═════ 原文抜粋 ═════
珍獣フィーバー

名画が語る西洋史 第132回

中野 京子 作家・ドイツ文学者
エンタメ アート

名画をのぞき込んでみると…

 

ヴィザード

 いったいこれは何なのだ? 顔面が黒い空洞になったエイリアンか? 違います。18世紀ヴェネチアで一時期流行ったヴィザードという女性向けの黒仮面。初期には日焼け止め用だったという。紐もないのになぜ落ちないかといえば、裏面にボタンがあり、それを歯で嚙んで支えるらしい。要するにこの仮面をかぶっている限り、ものも食べられないし会話もできない。倦怠期の夫が妻に勧めたのかもしれませんね。

 


 

珍獣フィーバー

 東京にパンダが初来日の際、熱狂した人々が動物園に押し寄せた。同じことが18世紀のヨーロッパでも起こっていた。対象はパンダではなく、「アフリカ産野獣」との触れ込みのインド産のサイ。名はクララ。

 当時サイの寿命は100年とされ(実際はその半分以下)、固い鎧のごとき皮膚の重なりと大重量から凶暴と思われ、クララも各地でそう噂された。おしとやかな淑女だというのに。
═════
→ **作業指示**
上記の原文抜粋から、「東京にパンダが初来日の際、熱」で始まり「しとやかな淑女だというのに。」で終わる部分を、末尾の語句も含めて一字一句変えずに抜き出してください。
═════ 保存済みデータ ═════
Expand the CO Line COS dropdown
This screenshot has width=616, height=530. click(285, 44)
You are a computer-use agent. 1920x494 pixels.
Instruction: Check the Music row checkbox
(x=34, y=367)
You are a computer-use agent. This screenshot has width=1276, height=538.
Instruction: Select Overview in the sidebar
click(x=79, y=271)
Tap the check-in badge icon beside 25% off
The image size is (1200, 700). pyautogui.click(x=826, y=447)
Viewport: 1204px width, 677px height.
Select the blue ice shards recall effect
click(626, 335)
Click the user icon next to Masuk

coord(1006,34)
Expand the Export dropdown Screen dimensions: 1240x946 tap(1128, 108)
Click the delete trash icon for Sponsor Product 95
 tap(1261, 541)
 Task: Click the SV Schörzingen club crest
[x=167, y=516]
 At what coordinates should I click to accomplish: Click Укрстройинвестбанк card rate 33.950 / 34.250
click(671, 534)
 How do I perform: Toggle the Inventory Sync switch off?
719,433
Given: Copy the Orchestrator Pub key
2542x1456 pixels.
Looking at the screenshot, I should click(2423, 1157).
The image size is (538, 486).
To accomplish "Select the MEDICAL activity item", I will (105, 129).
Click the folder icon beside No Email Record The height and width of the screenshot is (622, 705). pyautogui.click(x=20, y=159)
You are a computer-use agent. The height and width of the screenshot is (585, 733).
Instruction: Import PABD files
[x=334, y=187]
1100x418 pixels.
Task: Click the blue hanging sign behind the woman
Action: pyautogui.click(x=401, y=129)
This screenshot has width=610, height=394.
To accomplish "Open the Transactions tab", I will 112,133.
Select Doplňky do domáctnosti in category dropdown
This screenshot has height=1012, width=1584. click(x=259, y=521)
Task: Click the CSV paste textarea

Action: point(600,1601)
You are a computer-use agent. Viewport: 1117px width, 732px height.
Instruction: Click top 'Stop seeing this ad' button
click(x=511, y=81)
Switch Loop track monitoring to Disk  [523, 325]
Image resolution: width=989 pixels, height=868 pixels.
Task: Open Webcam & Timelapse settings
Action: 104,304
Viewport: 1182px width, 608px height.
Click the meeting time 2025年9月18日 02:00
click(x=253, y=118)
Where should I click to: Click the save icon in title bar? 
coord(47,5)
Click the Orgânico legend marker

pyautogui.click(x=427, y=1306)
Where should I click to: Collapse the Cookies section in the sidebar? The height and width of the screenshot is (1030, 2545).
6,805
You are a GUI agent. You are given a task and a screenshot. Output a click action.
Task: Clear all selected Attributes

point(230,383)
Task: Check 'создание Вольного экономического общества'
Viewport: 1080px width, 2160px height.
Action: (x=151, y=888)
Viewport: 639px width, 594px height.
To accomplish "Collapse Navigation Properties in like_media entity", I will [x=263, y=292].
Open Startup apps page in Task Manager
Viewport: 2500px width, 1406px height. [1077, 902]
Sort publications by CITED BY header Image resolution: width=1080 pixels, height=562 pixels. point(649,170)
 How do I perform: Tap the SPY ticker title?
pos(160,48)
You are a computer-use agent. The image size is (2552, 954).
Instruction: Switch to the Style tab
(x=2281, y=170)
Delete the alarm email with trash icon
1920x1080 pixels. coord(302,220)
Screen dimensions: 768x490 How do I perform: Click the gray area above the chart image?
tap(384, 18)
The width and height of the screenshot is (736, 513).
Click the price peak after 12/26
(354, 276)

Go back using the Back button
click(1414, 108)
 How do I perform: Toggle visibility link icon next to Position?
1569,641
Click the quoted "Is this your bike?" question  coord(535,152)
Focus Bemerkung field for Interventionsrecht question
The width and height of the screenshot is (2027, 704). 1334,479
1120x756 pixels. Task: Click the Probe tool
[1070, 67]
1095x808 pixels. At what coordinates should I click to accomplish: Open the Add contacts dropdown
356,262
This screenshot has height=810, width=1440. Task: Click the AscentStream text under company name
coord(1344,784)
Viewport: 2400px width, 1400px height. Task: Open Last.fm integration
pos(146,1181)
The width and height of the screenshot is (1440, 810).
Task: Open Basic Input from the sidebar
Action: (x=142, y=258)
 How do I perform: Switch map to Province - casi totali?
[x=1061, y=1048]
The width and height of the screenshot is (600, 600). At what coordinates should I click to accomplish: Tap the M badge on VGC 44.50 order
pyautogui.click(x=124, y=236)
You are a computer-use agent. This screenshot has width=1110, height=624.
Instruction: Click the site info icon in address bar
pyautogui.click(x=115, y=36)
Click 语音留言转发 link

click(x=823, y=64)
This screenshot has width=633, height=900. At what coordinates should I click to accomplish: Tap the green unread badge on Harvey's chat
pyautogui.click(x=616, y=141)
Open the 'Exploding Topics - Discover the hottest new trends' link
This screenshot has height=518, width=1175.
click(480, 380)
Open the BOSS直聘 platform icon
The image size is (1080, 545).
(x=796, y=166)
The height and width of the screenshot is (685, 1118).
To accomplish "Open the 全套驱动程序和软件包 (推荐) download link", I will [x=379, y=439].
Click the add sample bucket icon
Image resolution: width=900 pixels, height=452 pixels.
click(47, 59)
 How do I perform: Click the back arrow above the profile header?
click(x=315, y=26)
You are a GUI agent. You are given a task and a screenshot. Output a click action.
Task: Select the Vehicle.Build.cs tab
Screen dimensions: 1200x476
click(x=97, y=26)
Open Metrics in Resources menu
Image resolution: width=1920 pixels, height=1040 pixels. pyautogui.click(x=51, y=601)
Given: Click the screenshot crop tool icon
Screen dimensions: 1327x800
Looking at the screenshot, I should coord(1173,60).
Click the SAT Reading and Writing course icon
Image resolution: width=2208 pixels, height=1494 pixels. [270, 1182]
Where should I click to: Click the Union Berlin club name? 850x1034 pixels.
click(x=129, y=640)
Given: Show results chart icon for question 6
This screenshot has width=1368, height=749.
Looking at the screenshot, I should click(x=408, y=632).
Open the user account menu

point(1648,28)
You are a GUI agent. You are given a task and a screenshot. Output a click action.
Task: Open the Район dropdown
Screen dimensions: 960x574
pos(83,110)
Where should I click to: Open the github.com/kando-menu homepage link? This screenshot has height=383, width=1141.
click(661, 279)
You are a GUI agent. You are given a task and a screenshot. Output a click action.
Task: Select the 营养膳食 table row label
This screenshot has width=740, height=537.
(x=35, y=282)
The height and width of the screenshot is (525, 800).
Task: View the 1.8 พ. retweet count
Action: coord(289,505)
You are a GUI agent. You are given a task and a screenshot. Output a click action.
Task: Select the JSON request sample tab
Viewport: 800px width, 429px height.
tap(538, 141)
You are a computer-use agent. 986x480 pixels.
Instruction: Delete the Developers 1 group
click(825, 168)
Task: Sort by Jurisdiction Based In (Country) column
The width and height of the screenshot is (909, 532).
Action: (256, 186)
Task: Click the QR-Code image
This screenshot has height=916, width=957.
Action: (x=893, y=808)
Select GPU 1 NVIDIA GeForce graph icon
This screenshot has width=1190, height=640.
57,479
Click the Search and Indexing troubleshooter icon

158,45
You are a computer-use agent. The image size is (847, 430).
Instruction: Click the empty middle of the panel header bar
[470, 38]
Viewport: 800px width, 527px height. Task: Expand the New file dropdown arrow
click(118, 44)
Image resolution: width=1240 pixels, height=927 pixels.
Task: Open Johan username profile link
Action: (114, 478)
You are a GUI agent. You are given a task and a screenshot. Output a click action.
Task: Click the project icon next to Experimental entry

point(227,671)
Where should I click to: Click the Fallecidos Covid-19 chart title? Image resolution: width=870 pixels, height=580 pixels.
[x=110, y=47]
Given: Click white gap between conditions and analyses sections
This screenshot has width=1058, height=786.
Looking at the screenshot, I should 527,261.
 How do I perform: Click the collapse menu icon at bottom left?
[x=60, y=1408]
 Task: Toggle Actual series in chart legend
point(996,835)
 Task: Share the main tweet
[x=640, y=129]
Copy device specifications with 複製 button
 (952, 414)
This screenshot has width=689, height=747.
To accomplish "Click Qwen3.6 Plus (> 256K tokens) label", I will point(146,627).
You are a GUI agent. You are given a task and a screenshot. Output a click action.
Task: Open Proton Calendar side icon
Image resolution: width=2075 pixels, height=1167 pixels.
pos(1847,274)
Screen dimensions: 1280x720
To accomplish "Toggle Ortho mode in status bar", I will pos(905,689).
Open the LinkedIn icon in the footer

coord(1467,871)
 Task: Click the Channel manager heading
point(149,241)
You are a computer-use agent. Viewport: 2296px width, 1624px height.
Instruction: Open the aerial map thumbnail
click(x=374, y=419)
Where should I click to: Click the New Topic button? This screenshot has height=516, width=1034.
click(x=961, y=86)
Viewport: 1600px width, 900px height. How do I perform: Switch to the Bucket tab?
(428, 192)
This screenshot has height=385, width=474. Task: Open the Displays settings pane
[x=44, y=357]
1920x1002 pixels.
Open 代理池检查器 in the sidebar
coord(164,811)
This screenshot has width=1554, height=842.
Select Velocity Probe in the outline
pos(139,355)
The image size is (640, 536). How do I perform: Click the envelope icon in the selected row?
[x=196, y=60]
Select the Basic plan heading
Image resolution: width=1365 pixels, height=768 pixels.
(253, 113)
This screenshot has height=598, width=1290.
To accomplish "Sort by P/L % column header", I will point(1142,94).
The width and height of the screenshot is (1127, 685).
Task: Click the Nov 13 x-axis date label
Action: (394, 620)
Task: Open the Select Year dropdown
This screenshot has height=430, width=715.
═════
→ **作業結果**
東京にパンダが初来日の際、熱狂した人々が動物園に押し寄せた。同じことが18世紀のヨーロッパでも起こっていた。対象はパンダではなく、「アフリカ産野獣」との触れ込みのインド産のサイ。名はクララ。

 当時サイの寿命は100年とされ(実際はその半分以下)、固い鎧のごとき皮膚の重なりと大重量から凶暴と思われ、クララも各地でそう噂された。おしとやかな淑女だというのに。